In addition, a flexible examination of the connections between the different physical
indicators of wellbeing and three components of national development (GDPPC, State
Capability, and Democracy) reveals three interesting, and ultimately sensible, findings.
First, if one allows the impact of GDPPC on wellbeing indicators to vary flexibly across
the level of GDPC the data shows that growth is tremendously more important for improving
well being in developing than in developed economies.
Second, for developing countries GDPPC is much more important for elements the SPI
regards as “Basic Needs” (like nutrition and basic health, access to water and sanitation,
improved shelter) than it is for those classified as “Opportunity.”
Third, if one separates the components of national development into “economic”
(GDPPC) and “governance” (state capability and democracy) the data suggests that growth has a
larger impact on elements of wellbeing that are “private” goods (like nutrition) whereas
“governance” is more important for “public” goods—like the environment.

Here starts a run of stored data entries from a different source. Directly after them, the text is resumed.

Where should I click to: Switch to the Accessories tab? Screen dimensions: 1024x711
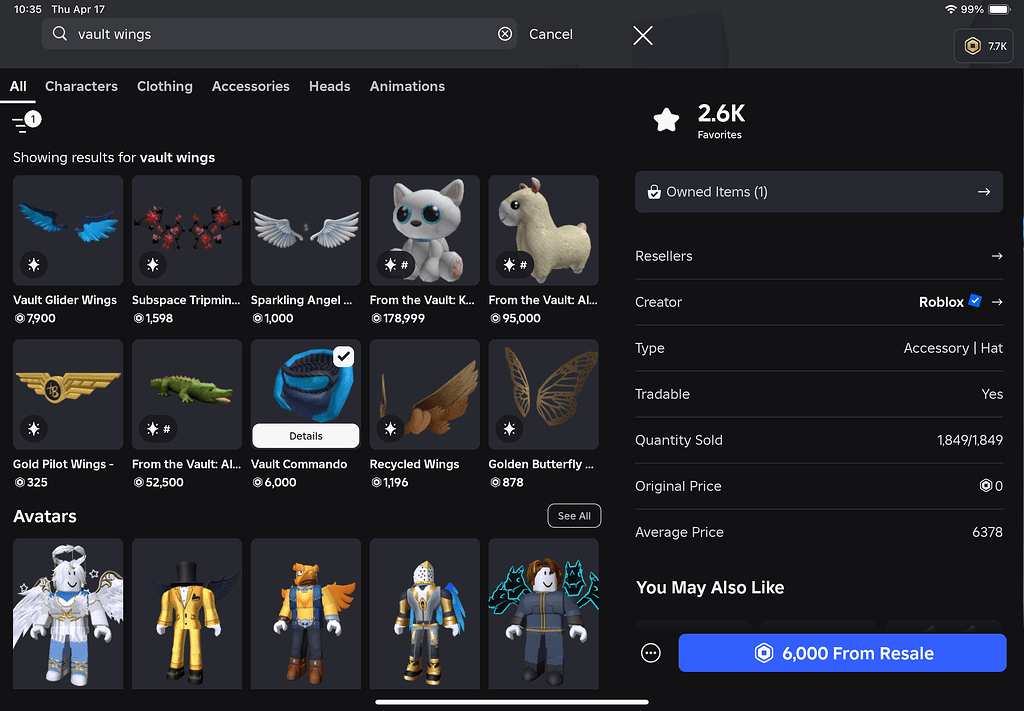point(250,86)
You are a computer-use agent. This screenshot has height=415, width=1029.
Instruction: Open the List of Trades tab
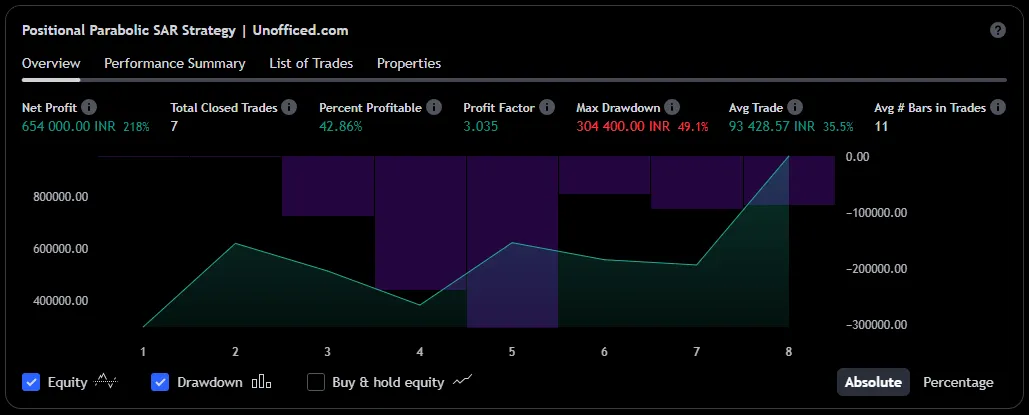coord(311,63)
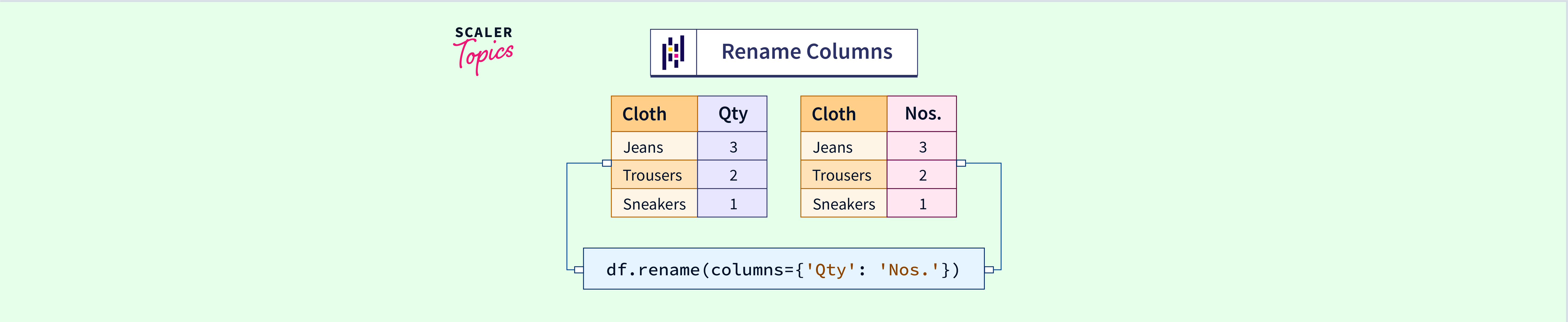The height and width of the screenshot is (322, 1568).
Task: Click the connector handle left of Qty table
Action: (x=606, y=163)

The empirical data suggest that Prime Minister Arden and the OECD might be right, at
their high levels of national development, to emphasize as their priorities direct measures of
wellbeing over GDP (or national development). But developing country politicians—even with
the exact same preferences—cannot reach the levels of human wellbeing enjoyed by those living
New Zealand without much higher levels of GDP per capita and state capability.